▶ _WHAT NEEDS TO BE DONE_
Your answer must be an exact repeat of the lines from the one containing "Given: Collapse the debugger sidebar icon" through the last line of the records, both included, with no pictures.

▶ _EXTRACTED MATERIAL_
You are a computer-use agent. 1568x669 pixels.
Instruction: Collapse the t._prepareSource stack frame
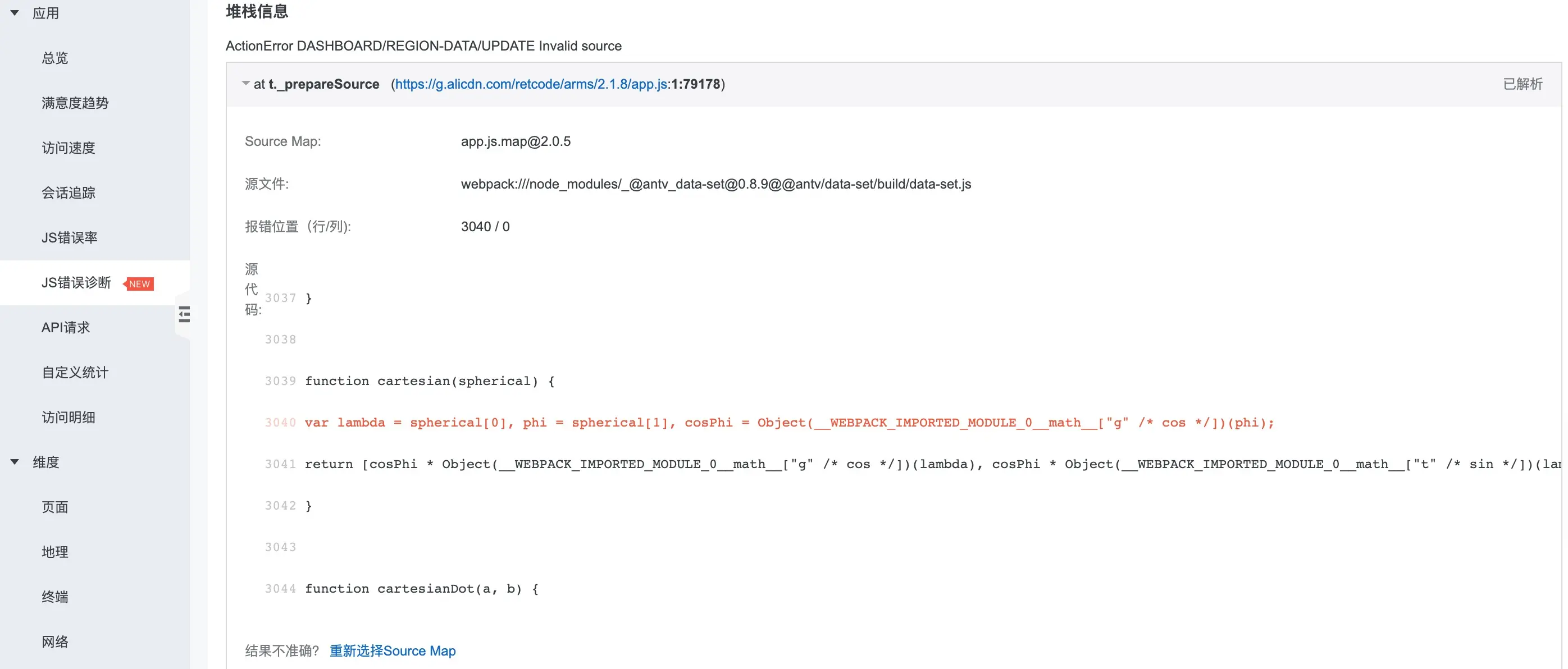point(245,84)
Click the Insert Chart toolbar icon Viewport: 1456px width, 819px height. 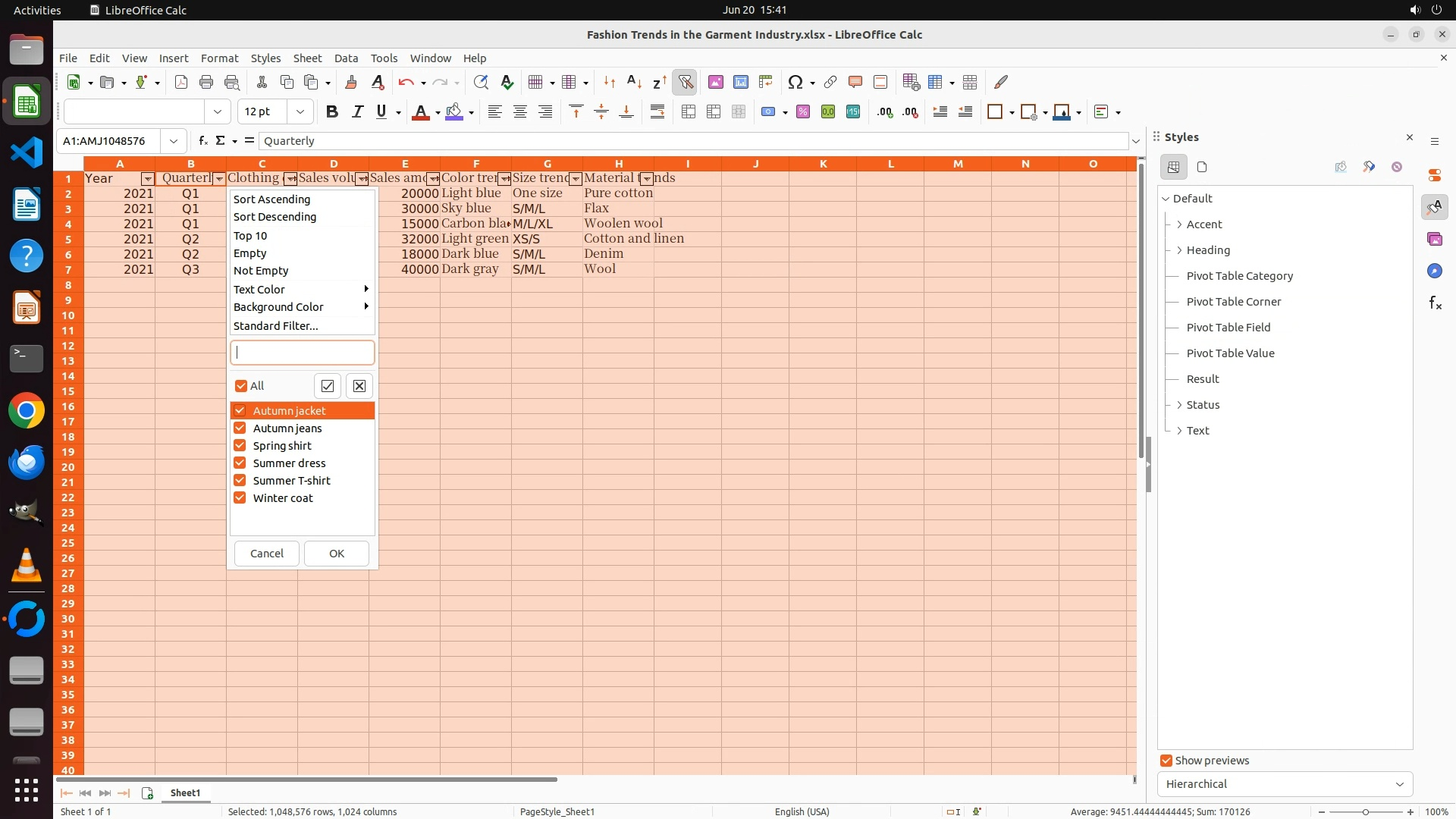pos(741,82)
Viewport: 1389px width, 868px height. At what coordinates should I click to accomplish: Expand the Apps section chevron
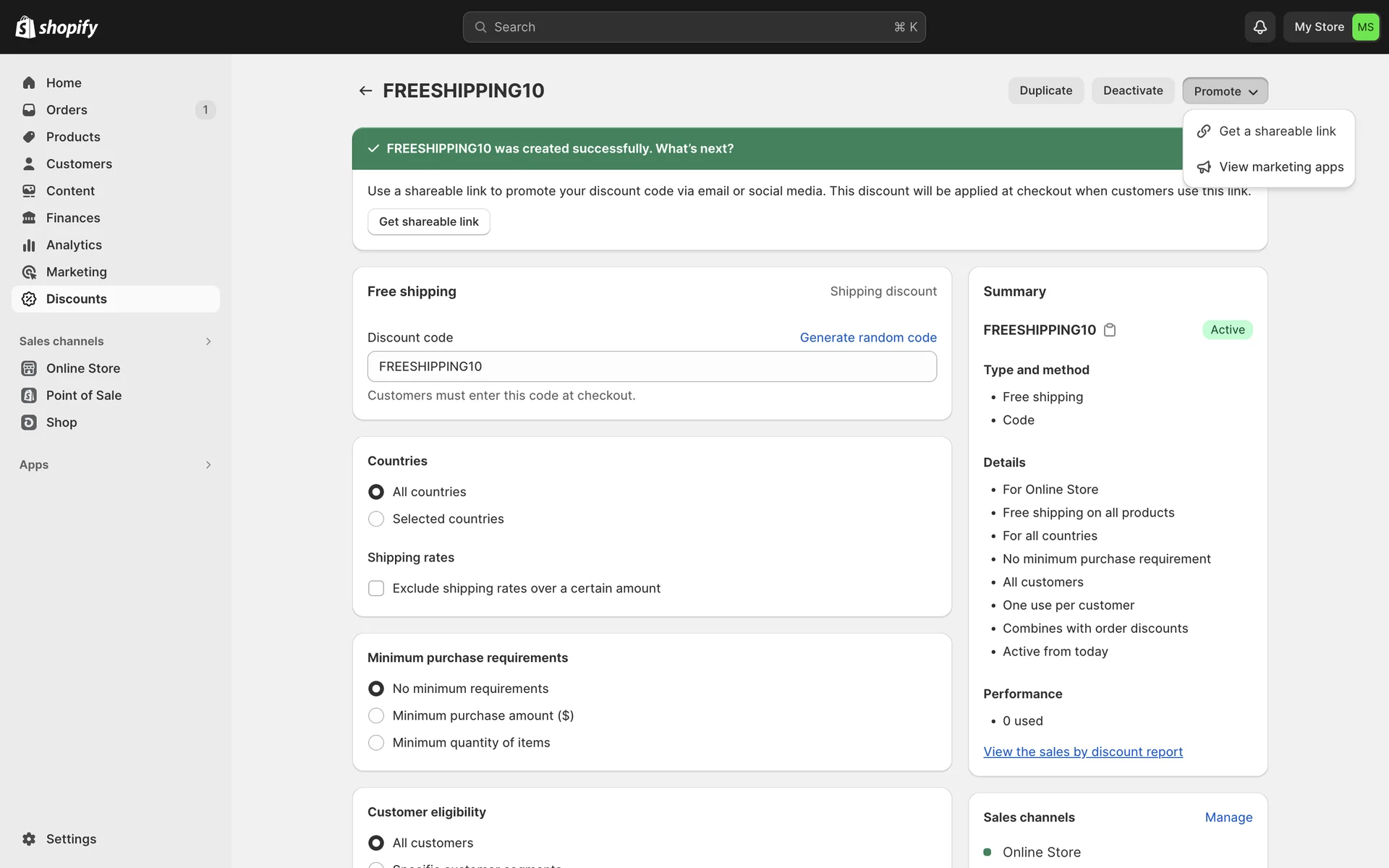pos(208,465)
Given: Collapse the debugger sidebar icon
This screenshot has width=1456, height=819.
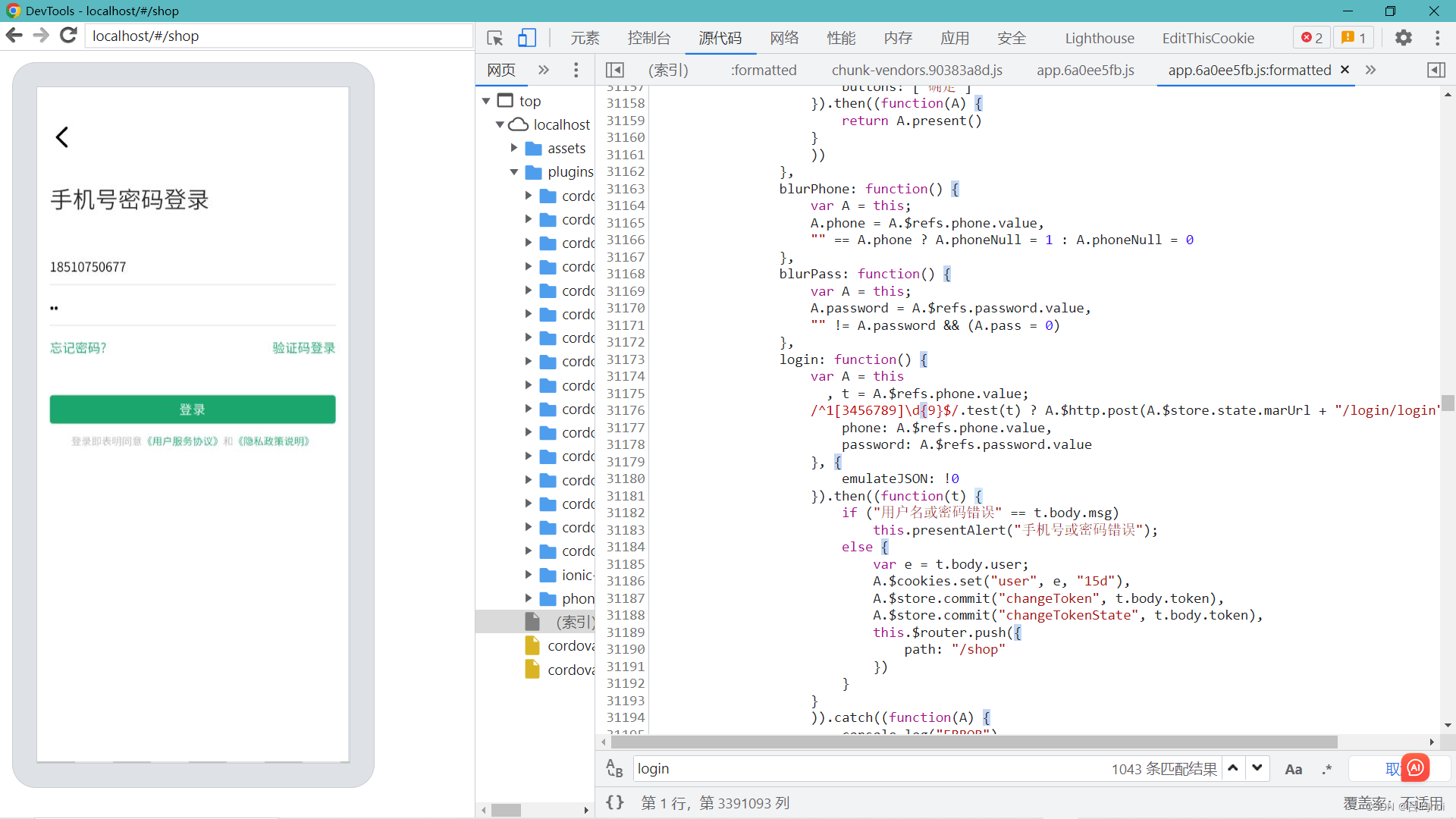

▶ _OUTPUT OF THE EXERCISE_
Given: Collapse the debugger sidebar icon
This screenshot has width=1456, height=819.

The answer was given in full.